The field of natural language understanding (NLU) also made significant strides. Terry Winograd’s SHRDLU system was a groundbreaking development that simulated a robot operating in a world of toy blocks. This system could understand and respond to complex natural language commands, demonstrating a level of sophistication previously unseen. SHRDLU’s success highlighted the progress in parsing and shifted the focus toward semantics and discourse models. Around the same time, Roger Schank and his colleagues at Yale, often referred to as the Yale School, developed a series of language understanding programs that explored human conceptual knowledge, including scripts, plans, goals, and memory organization. This work integrated network-based semantics and began incorporating Fillmore’s notion of case roles into their representations.

The discourse modeling paradigm focused on understanding and representing discourse structure. Key contributions in this area included the study of substructure in discourse and discourse focus by Grosz and her colleagues, as well as the development of automatic reference resolution techniques by researchers like Hobbs. Additionally, the BDI (Belief-Desire-Intention) framework was introduced, providing a logic-based approach to analyzing speech acts.

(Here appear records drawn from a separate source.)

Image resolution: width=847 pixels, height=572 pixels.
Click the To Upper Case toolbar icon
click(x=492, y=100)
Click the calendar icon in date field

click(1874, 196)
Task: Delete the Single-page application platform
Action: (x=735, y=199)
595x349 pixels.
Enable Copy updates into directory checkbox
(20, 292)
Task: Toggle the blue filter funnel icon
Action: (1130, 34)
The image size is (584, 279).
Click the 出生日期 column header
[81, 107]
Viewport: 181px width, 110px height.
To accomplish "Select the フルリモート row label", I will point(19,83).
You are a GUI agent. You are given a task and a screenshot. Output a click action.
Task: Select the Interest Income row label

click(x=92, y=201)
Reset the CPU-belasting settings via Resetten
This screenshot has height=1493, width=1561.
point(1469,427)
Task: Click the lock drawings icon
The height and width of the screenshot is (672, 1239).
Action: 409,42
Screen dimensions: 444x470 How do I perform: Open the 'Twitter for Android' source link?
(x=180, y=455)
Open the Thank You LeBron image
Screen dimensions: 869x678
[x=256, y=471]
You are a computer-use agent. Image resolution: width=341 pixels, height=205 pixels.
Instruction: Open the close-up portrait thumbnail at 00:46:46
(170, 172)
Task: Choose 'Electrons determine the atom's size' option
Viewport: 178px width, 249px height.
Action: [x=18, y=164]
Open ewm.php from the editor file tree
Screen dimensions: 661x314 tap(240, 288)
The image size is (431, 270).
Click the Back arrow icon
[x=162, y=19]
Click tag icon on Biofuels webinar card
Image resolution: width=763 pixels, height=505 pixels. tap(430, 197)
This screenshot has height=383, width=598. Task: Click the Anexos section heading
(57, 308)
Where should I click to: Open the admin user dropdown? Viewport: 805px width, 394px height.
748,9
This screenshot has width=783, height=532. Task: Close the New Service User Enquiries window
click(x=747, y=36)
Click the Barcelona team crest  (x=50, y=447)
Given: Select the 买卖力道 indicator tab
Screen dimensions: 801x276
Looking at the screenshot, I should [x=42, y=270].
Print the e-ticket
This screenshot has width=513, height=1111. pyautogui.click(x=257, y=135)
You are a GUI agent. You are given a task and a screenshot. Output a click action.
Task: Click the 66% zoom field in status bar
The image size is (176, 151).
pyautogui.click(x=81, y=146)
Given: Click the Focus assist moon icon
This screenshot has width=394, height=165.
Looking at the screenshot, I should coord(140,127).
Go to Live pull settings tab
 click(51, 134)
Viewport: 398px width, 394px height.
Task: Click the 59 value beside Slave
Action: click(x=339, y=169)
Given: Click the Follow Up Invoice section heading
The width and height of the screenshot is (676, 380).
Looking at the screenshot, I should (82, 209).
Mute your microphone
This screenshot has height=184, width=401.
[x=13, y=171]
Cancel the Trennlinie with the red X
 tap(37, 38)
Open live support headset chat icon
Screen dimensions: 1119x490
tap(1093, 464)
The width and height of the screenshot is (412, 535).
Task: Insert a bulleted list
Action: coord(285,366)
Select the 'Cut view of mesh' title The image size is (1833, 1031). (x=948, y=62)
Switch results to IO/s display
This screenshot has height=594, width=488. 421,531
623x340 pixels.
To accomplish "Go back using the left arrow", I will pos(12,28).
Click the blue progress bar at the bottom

These paradigms laid the foundation for many of the advancements in NLP and continue to influence ongoing research and development in the field.

Survey of English Morphology

Introduction to Morphology

Morphology is the study of the structure and formation of words from smaller units of meaning called morphemes. A morpheme is the smallest meaning-bearing unit in a language. For example:

Fox consists of a single morpheme (fox).
Cats consists of two morphemes: cat (the stem) and -s (a suffix indicating plural).

Classes of Morphemes

Morphemes are broadly categorized into:

Stems: The main morpheme that provides the core meaning of the word.
Affixes: Morphemes that attach to a stem to modify its meaning. Affixes include:
- Prefixes: Attached to the beginning of a stem (e.g., un-buckle).
- Suffixes: Attached to the end of a stem (e.g., eat-s).
- Infixes: Inserted into the middle of a stem (common in some languages like Tagalog).
- Circumfixes: Attached around a stem (e.g., ge-sag-t in German for the past participle of "sagen").

Word Formation Processes

Words can be formed in various ways, playing a crucial role in language processing. The four key processes include:

Inflection: Combines a stem with grammatical morphemes, typically resulting in a word of the same class but performing a different syntactic function (e.g., plural -s or past tense -ed in English).
Derivation: Combines a stem with a grammatical morpheme, often resulting in a word of a different class with a meaning that can be hard to predict (e.g., computerize → computerization).
Compounding: Combines multiple stems into a single word (e.g., doghouse).
Cliticization: Attaches clitics (reduced forms of words) to a stem (e.g., 've in I’ve).

Inflectional Morphology in English

English has a relatively simple inflectional system, with inflectional changes mostly occurring in nouns, verbs, and sometimes adjectives:

Nouns: Inflection for plurality (e.g., cat/cats) and possession (e.g., llama’s).
Verbs: Inflection based on tense and agreement (e.g., walk/walks/walking/walked).

Regular Verbs

Regular verbs follow predictable patterns in their morphological forms:

Stem: walk
-s Form: walks
-ing Participle: walking
Past Form: walked

Irregular Verbs

Irregular verbs have more idiosyncratic forms and do not always follow predictable patterns:

Stem: eat
-s Form: eats
-ing Participle: eating
Preterite: ate
Past Participle: eaten

Derivational Morphology in English

Derivational morphology is more complex than inflection, often producing new words with different syntactic categories:

Nominalization: Creating nouns from verbs or adjectives (e.g., computerize → computerization).
Adjective Formation: Creating adjectives from nouns or verbs (e.g., computation → computational).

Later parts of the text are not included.